Instructions to follow:
Please give again, exactly, every line of the material from the one containing "April 2016 (7, 2247)" to the end, including both of those lines.

Listed records:
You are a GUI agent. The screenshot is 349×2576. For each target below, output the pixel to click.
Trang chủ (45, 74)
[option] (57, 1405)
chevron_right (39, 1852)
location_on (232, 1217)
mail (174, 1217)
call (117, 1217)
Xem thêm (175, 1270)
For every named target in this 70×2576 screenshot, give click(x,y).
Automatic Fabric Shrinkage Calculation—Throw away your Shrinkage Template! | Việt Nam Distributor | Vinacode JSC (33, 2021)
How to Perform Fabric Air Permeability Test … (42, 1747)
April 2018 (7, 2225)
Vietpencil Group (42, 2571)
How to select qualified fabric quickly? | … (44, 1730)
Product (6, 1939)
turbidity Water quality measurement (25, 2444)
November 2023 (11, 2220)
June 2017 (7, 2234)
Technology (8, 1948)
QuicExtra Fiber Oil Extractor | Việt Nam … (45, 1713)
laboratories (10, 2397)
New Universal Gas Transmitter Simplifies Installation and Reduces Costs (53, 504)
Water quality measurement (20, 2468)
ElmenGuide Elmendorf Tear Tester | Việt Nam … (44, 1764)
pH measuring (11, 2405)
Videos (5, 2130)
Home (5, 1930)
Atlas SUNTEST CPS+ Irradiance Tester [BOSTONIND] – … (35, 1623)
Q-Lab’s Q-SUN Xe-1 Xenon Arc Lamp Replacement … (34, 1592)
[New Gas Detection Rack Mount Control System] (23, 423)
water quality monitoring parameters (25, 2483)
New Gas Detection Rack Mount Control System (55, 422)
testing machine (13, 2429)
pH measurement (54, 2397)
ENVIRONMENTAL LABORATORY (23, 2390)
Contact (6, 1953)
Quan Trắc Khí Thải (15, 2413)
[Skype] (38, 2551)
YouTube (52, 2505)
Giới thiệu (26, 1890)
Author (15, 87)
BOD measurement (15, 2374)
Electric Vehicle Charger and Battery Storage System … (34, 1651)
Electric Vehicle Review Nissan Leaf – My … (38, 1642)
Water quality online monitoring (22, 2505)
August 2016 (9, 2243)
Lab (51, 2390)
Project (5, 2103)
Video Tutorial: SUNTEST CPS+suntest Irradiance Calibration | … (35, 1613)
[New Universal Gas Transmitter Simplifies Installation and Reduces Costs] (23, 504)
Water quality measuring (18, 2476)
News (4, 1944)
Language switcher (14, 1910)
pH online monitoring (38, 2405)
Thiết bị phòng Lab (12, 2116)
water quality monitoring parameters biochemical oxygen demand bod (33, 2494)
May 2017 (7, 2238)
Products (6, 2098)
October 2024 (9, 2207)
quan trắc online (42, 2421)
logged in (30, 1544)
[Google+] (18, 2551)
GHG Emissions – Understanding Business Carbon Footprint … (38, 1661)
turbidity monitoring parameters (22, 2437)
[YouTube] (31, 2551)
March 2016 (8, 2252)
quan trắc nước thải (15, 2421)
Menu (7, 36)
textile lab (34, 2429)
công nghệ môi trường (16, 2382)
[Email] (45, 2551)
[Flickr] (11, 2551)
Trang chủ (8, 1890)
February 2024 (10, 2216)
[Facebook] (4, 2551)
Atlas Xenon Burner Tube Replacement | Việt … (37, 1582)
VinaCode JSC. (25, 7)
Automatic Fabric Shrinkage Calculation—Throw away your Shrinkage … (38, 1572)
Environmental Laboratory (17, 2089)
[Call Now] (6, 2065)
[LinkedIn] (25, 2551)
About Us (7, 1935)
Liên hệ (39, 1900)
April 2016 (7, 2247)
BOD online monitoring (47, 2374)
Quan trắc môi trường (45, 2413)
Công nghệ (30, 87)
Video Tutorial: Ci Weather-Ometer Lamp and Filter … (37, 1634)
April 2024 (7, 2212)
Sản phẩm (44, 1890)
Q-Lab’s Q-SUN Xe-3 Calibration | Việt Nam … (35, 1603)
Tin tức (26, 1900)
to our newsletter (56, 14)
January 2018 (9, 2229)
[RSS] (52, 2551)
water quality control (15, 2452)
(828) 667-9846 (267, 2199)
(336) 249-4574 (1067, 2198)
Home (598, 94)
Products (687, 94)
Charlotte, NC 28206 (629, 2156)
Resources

Answer for the task:
April 2016 (7, 2247)
BOD online monitoring (47, 2374)
Quan trắc môi trường (45, 2413)
Công nghệ (30, 87)
Video Tutorial: Ci Weather-Ometer Lamp and Filter … (37, 1634)
April 2024 (7, 2212)
Sản phẩm (44, 1890)
Q-Lab’s Q-SUN Xe-3 Calibration | Việt Nam … (35, 1603)
Tin tức (26, 1900)
to our newsletter (56, 14)
January 2018 (9, 2229)
[RSS] (52, 2551)
water quality control (15, 2452)
(828) 667-9846 (267, 2199)
(336) 249-4574 (1067, 2198)
Home (598, 94)
Products (687, 94)
Charlotte, NC 28206 (629, 2156)
Resources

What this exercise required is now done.